** begin **

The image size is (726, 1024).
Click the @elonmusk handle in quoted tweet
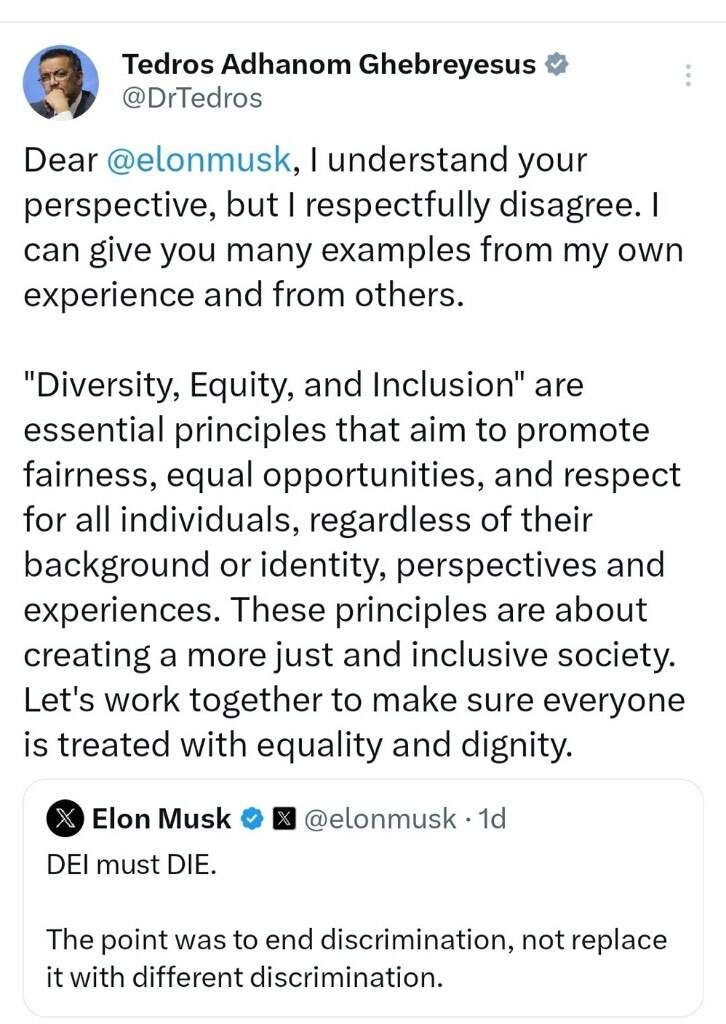(380, 819)
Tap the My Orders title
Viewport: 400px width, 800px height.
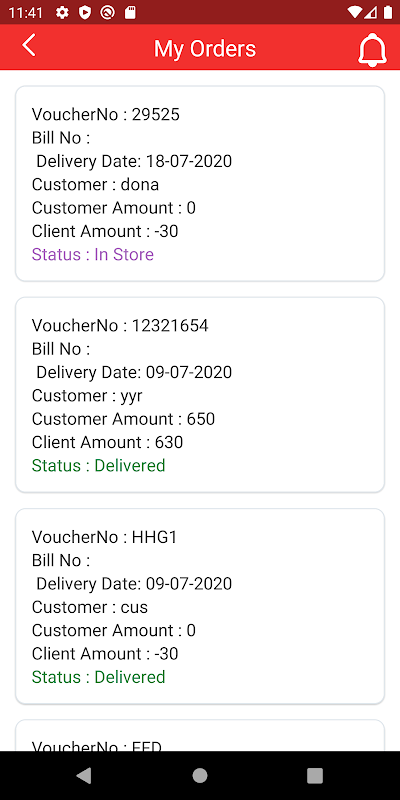(x=205, y=49)
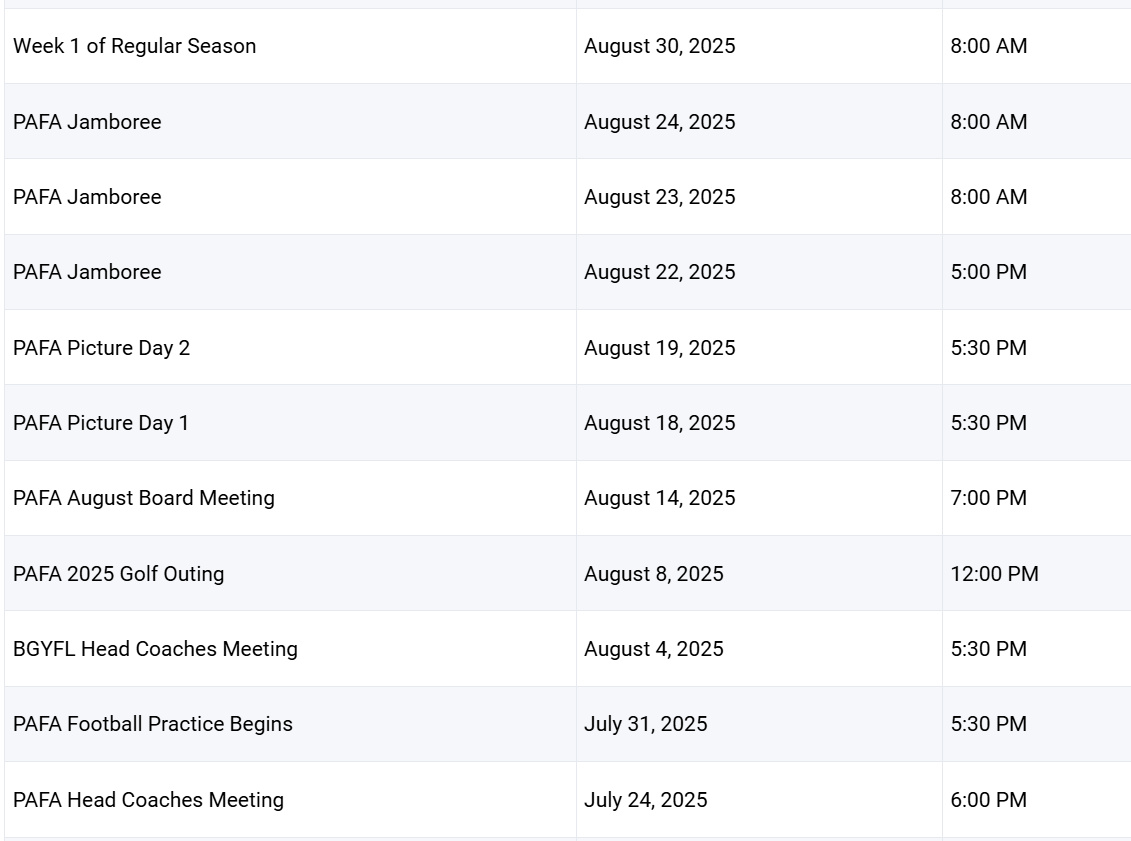The image size is (1131, 841).
Task: Click the August 30, 2025 date cell
Action: [659, 46]
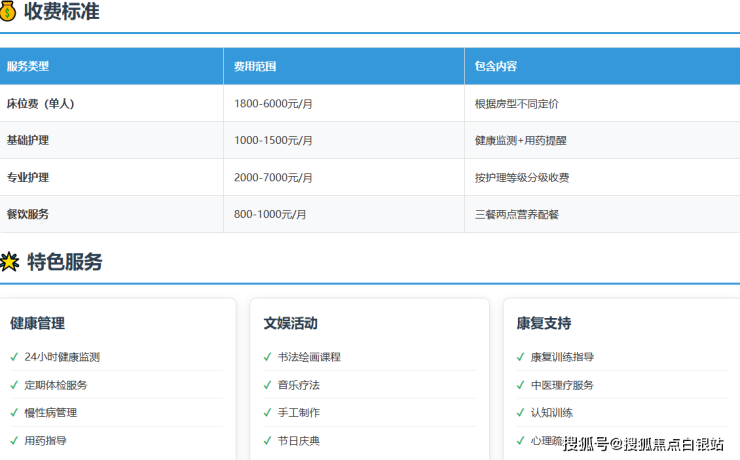This screenshot has width=740, height=460.
Task: Click the star icon beside 特色服务
Action: (x=9, y=263)
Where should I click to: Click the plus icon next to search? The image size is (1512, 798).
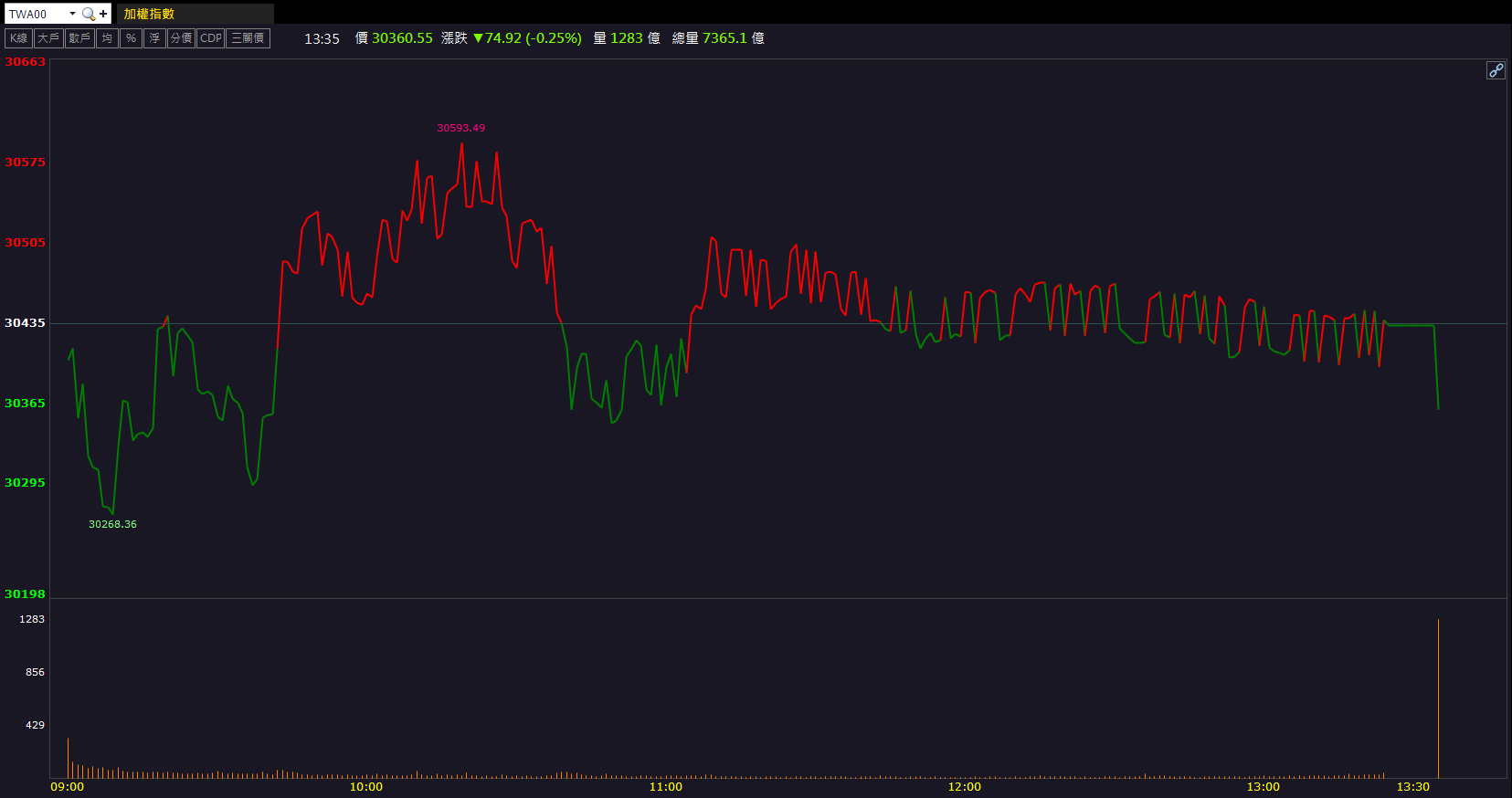click(x=103, y=14)
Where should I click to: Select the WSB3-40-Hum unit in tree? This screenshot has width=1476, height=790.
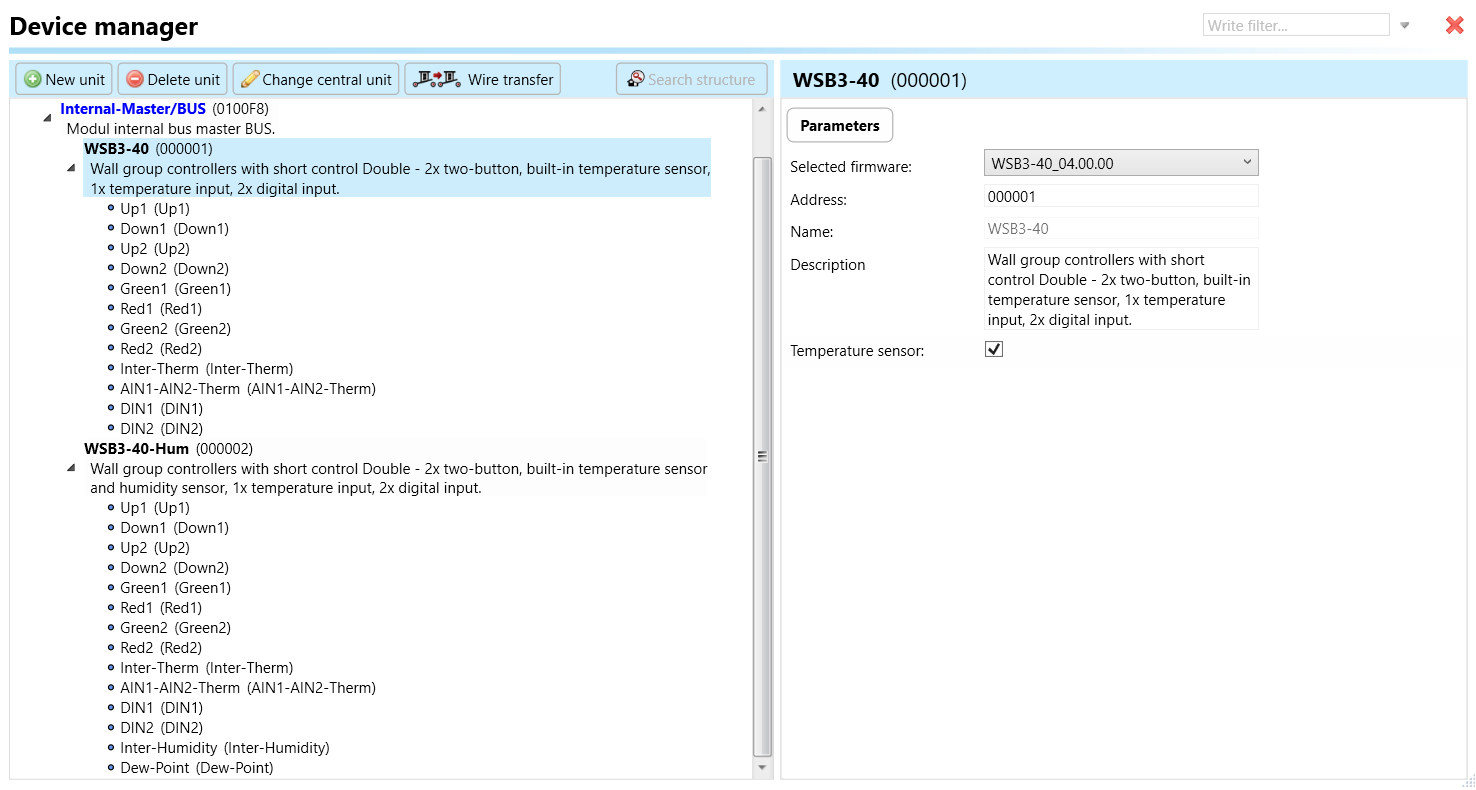point(136,449)
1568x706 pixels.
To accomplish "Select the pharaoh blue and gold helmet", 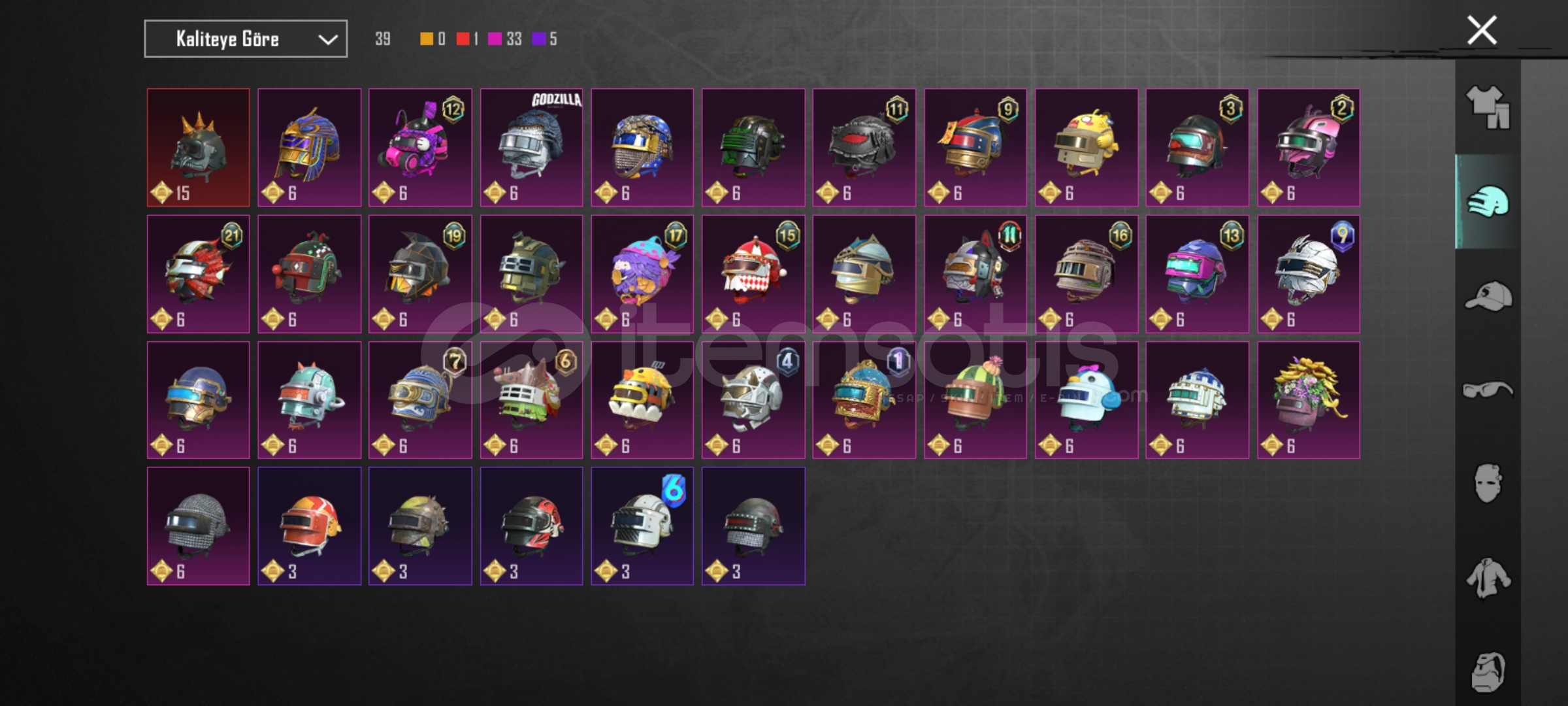I will point(309,148).
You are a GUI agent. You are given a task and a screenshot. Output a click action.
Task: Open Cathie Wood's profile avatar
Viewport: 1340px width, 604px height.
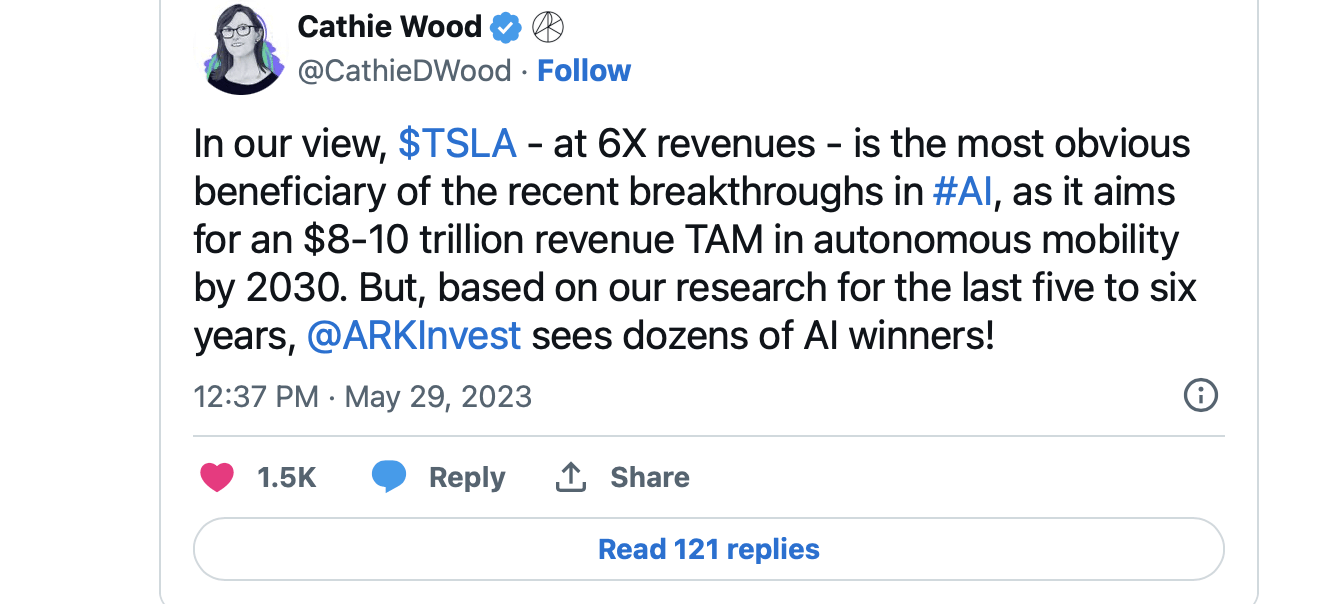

** end **

Exercise prompt
Reproduce word for word the lines of the items from the line containing "You are a GUI" through the end of the items, both ends included, and omit the pictures from your answer.

Solution
You are a GUI agent. You are given a task and a screenshot. Output a click action.
Task: Open Cathie Wood's profile avatar
Viewport: 1340px width, 604px height.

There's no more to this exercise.